Date of Award


Document Type

Campus Access Dissertation


Biomedical Science

First Advisor

Kim E. Creek


Human papillomavirus (HPV) is the causative agent in almost all cervical cancers. Most HPV infections are resolved by the cell-mediated immune response of the host. However, in a small subset of individuals exposed to genital HPV, infection persists and can progress to cervical carcinoma. The inability to maintain the appropriate cytokine milieu in the cervical mucosa has been implicated in HPV persistence. The switch from a predominantly Type 1 cytokine response to a predominantly Type 2 cytokine response is well-documented in advanced cervical lesions and cervical cancer samples. The cause of the cytokine imbalance in some individuals in response to HPV infection has yet to be identified.

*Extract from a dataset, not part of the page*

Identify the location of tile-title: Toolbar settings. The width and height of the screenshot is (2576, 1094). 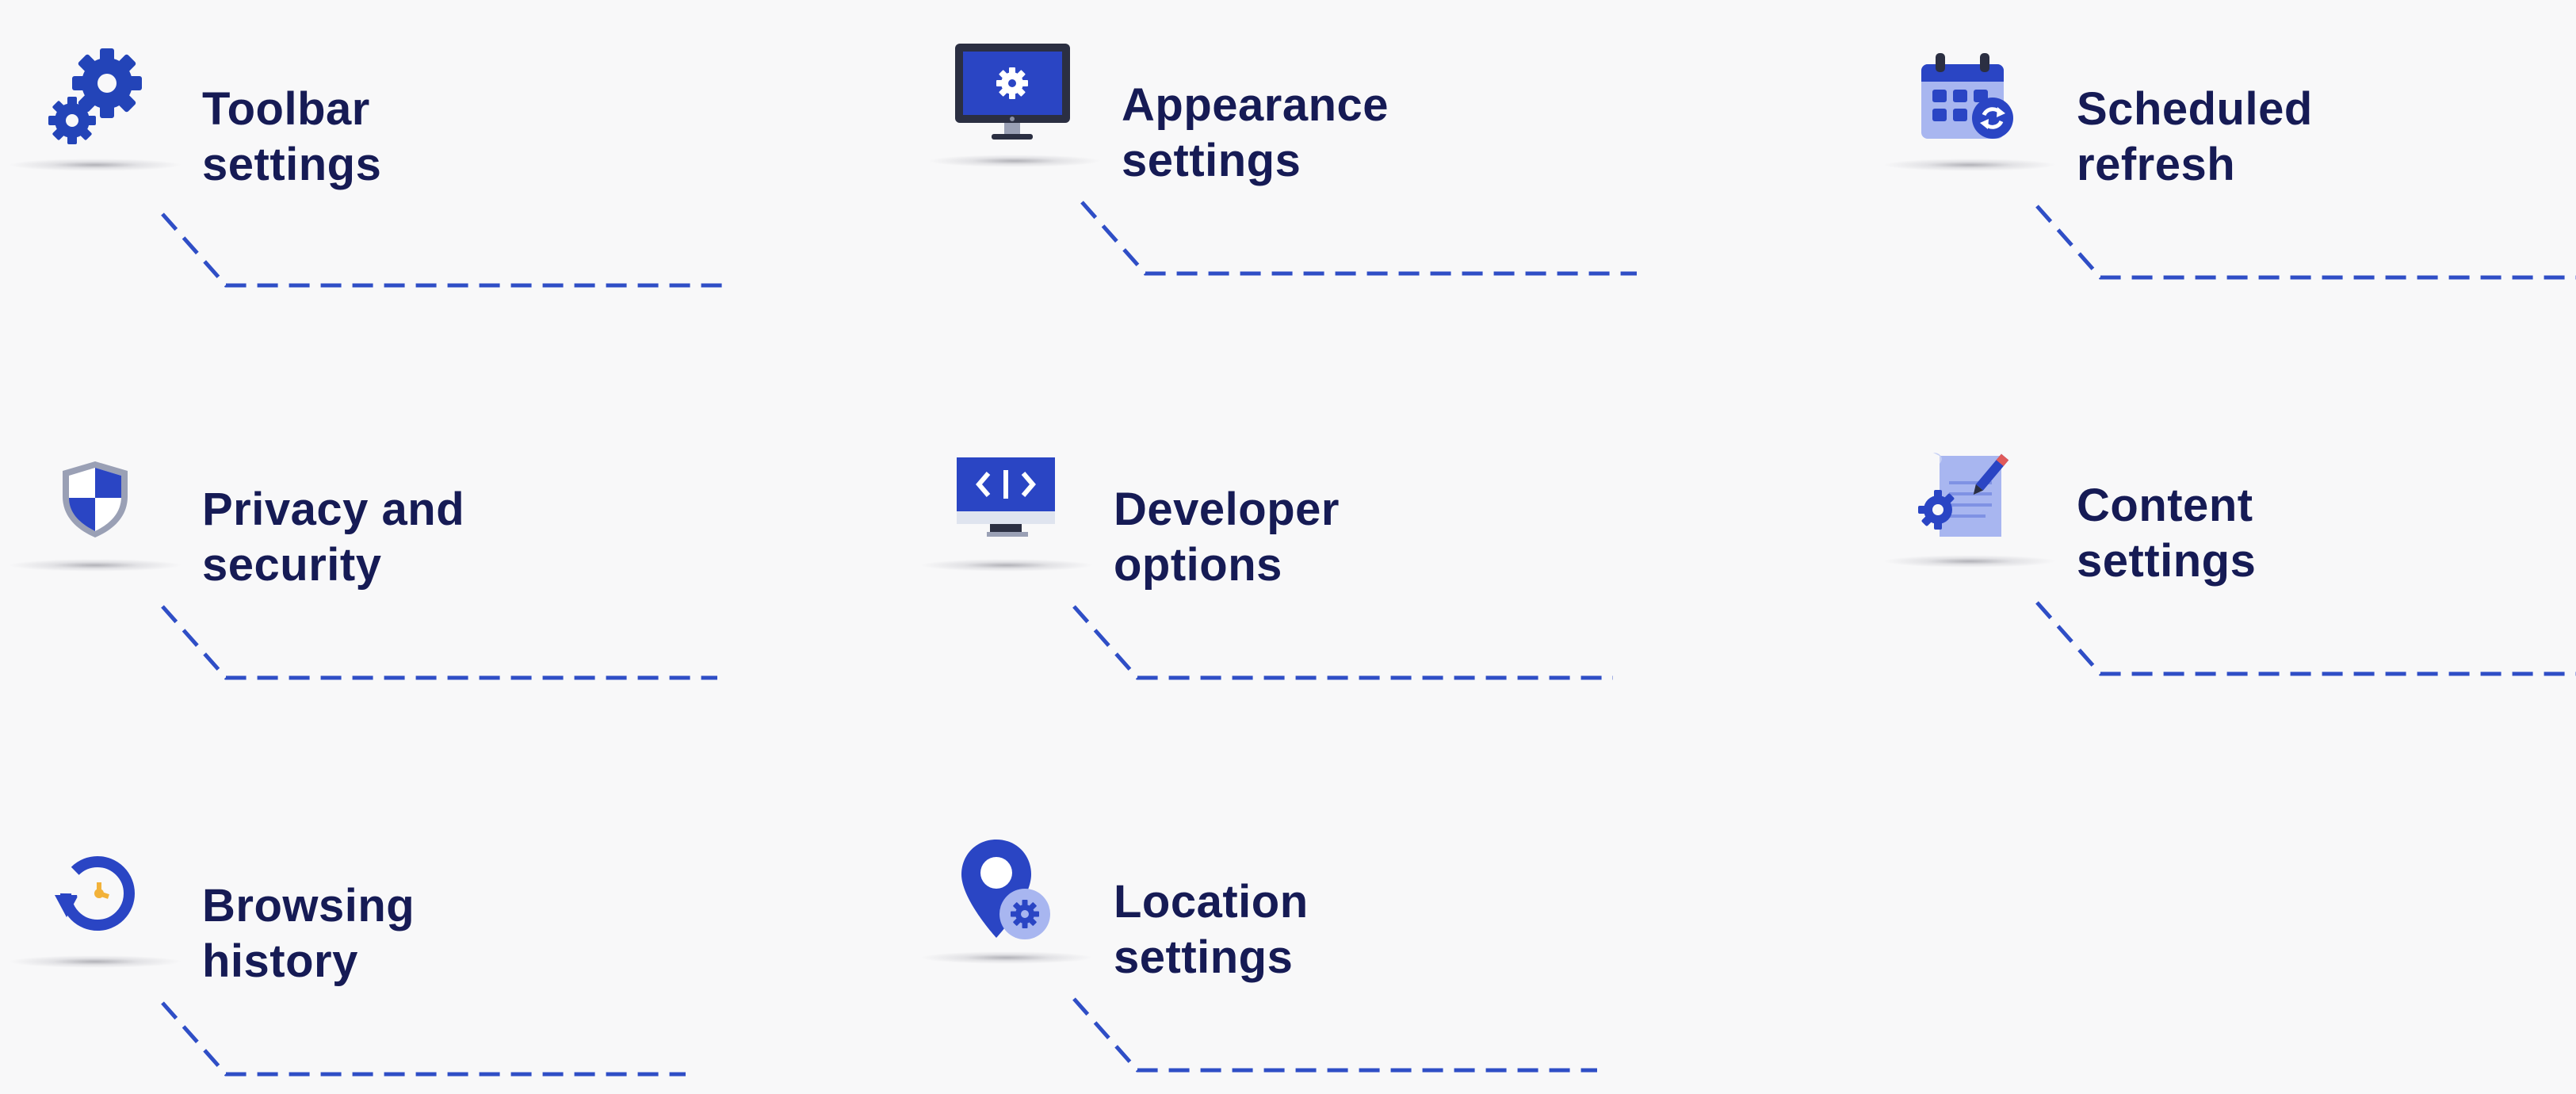
(292, 138).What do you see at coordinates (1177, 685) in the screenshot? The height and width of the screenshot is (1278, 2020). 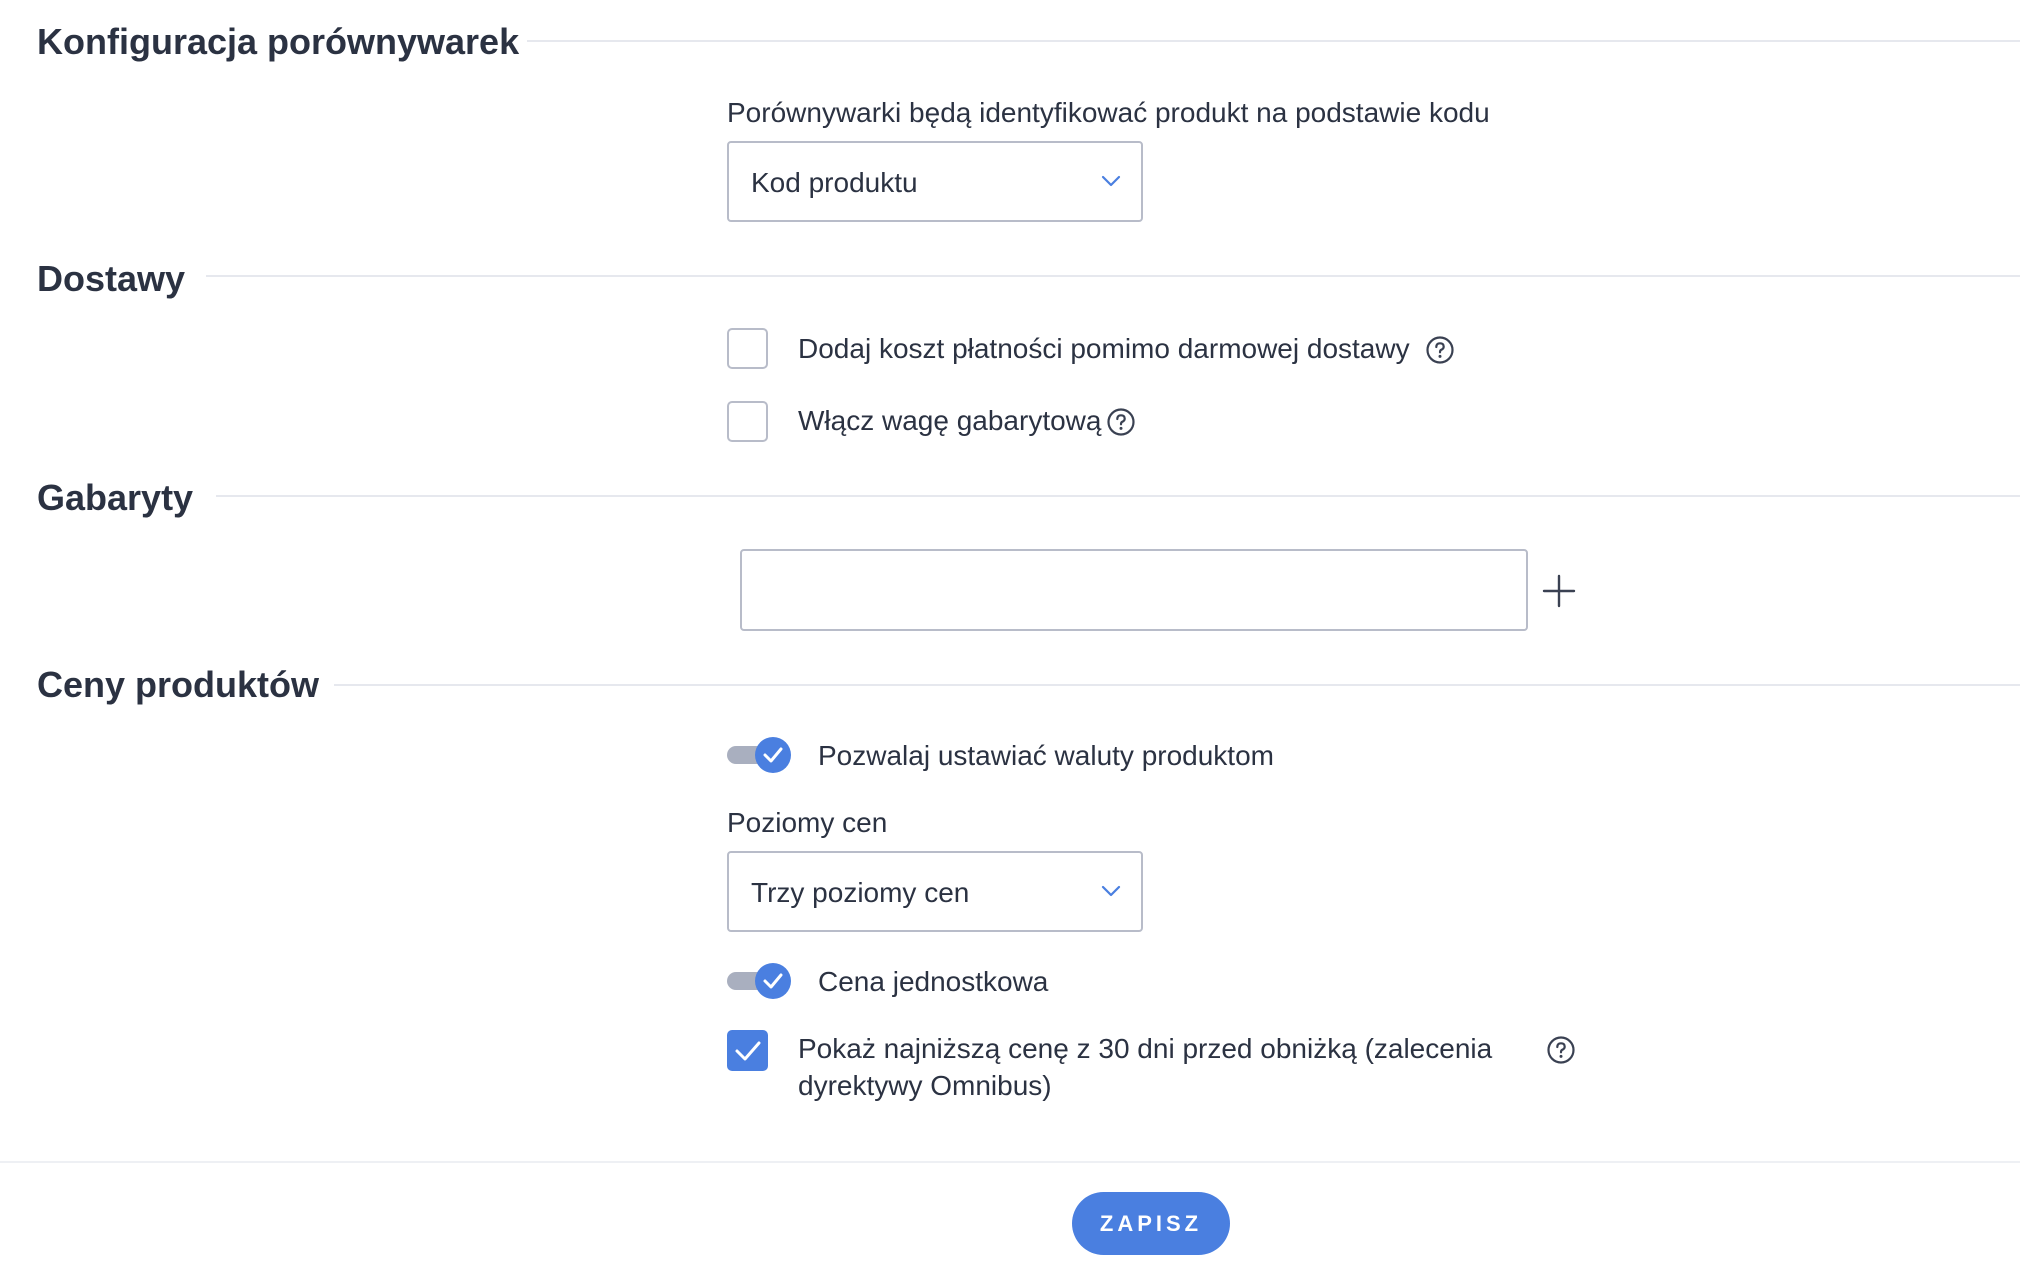 I see `section-divider-prices` at bounding box center [1177, 685].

The Carolina Women's Care Study (CWCS) was established to elucidate the possible causes of the cytokine imbalance in response to HPV infection and to identify biomarkers that could augment current clinical screening protocols. Cytokine levels in cervical mucus and single nucleotide polymorphisms (SNPs) in cytokine genes were examined to detect any associations with HPV persistence. Several significant differences in cervical cytokine levels were identified between individuals who clear HPV infection and those who do not clear HPV infection within 18 months. The cytokines in which significant differences were most frequently identified were proinflammatory cytokines. The significant differences detected in proinflammatory cytokines supports the belief that inflammation is a cofactor for HPV in cervical carcinogenesis. Although additional observation would be necessary to detect biomarkers that could have clinical applications, the association of high levels of proinflammatory cytokine activation early in HPV infection represents a novel explanation for cytokine dysregulation associated with HPV carcinogenesis.